High opioid doses inhibit whereas low doses enhance neuritogenesis in PC12 cells

Abstract

Exposure to opiates affects brain development, cell growth as well as in vitro cell differentiation. Perinatal treatment with morphine has been reported to impair neuronal plasticity after neonatal lesion with 5,7-dihydroxytryptamine (5,7-DHT). This study has investigated the use of μ, δ and k opioid receptor ligands to examine the selective receptor mediated inhibition of PC12 neurite formation. Morphine and d-Ala 2, d-Leu 5-enkephalin (DADLE) had a comparable inhibitory potency with a maximal effect at 1 mM concentration, while both naltrexone and naltrindole antagonized their effect at only 10 nM. d-Ala 2-MePhe 4,Gly-ol 5-enkephalin (DAMGO) showed only a transient inhibitory effect.

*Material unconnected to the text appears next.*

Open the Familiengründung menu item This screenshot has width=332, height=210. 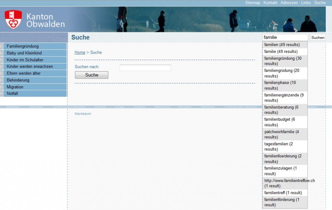point(23,46)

The administration of 10 nM guanosine 5′- O-(3-thiotriphosphate) (GTP-γ-S) prevented morphine inhibition. It is suggested that opiate inhibition of neuritogenesis may be mediated by a receptor with δ-like characteristics coupled to G proteins. On the other hand, the activation of this receptor with morphine at a very low concentration (1 pM) actually enhanced nerve growth factor (NGF) neurite promoting activity.